• Extracted text:
Snopes, good for exposing hoaxes and urban legends, debunks gerbil stuffing (although, if anything is possible to happen, it will):
The link to Cecil’s 1986 column is Is it true what they say about gerbils?.
Cecil concluded in that column that it was an urban legend.
Good column, but Slug’s picture made me do a double take. While the over the top items in the gentlemen’s pants in the picture are amusing, and illustrate the point well, did he really have to depict the gentlemen with full lips (I assume they were wearing lipstick) and limp wrists? Even if it was 1986??
I know what you mean, but how else do you indicate in a single, uncaptioned cartoon that the figures in it are supposed to be gay? (The column goes on to add that that lots of straights put strange things in the place where Huckabee puts his brains, but the question was about gays.)
And the limp-wristed thing is real, as far as it goes. I’m straight, but I’ve spent decades in a couple of subcultures where there are a lot of “out” gays, and a noticeable number of gay men do stand with their hands like that; I don’t pretend to know why. Although, now that I think of it, it may be an older-generation thing, since I don’t see it as much as I used to.
Slug had the opportunity to be offensive in his illustration. This is Slug we’re talking about. So yes, he did have to draw them that way.
What Chronos said.
Hmm, I’ve heard of oyster stuffing, but not gerbil stuffing. How does it taste?
The one thing that never fails to amaze me about the entire Richard Gere incident is rate at which the rumor spread. My wife worked the early morning shift in the ER at Cedars-Sinai just a few hours after Gere was admitted. By then it was all over the hospital. My wife heard it from the cafeteria employee who rang up her breakfast. I had a hell of a time convincing her that it never really happened. She kept countering me with “but, but…I heard it from everybody—the doctors, all the ER nurses, the entire respiratory department—everybody!”

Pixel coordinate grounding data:
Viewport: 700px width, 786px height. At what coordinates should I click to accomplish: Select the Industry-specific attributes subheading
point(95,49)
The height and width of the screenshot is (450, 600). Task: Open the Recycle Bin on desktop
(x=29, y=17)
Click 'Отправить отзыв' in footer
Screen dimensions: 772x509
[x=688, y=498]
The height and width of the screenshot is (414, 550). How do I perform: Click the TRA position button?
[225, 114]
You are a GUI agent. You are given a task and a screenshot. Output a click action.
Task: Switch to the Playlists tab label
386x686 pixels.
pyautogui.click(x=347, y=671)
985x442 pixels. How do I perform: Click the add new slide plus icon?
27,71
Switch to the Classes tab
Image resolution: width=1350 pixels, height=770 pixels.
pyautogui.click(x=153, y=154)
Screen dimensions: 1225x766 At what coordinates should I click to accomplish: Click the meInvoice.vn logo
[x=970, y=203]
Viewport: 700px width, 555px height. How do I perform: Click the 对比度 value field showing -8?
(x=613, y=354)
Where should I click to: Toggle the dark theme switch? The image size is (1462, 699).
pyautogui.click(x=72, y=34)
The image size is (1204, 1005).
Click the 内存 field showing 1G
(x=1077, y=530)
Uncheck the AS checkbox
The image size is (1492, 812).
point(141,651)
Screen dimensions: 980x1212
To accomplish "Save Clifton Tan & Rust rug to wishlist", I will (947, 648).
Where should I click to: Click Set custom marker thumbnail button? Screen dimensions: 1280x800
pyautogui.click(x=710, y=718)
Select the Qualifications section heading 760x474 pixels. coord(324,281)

• Prompt A: In the wife's quoted protest in the gerbil-stuffing discussion, what groups does she name as having told her the rumor?
• Prompt B:
Answer these questions about the gerbil-stuffing discussion.
(i) In what year did Cecil's column on gerbils appear?
(ii) At which hospital did the wife work the early morning ER shift?
(iii) What kind of stuffing does one poster say they have heard of?
• Prompt C: Extract the passage of the gerbil-stuffing discussion from "And the limp-wristed" to "them that way.".

• Result A:
the doctors
all the ER nurses
the entire respiratory department

• Result B:
(i) 1986
(ii) Cedars-Sinai
(iii) Oyster stuffing

• Result C:
And the limp-wristed thing is real, as far as it goes. I’m straight, but I’ve spent decades in a couple of subcultures where there are a lot of “out” gays, and a noticeable number of gay men do stand with their hands like that; I don’t pretend to know why. Although, now that I think of it, it may be an older-generation thing, since I don’t see it as much as I used to.
Slug had the opportunity to be offensive in his illustration. This is Slug we’re talking about. So yes, he did have to draw them that way.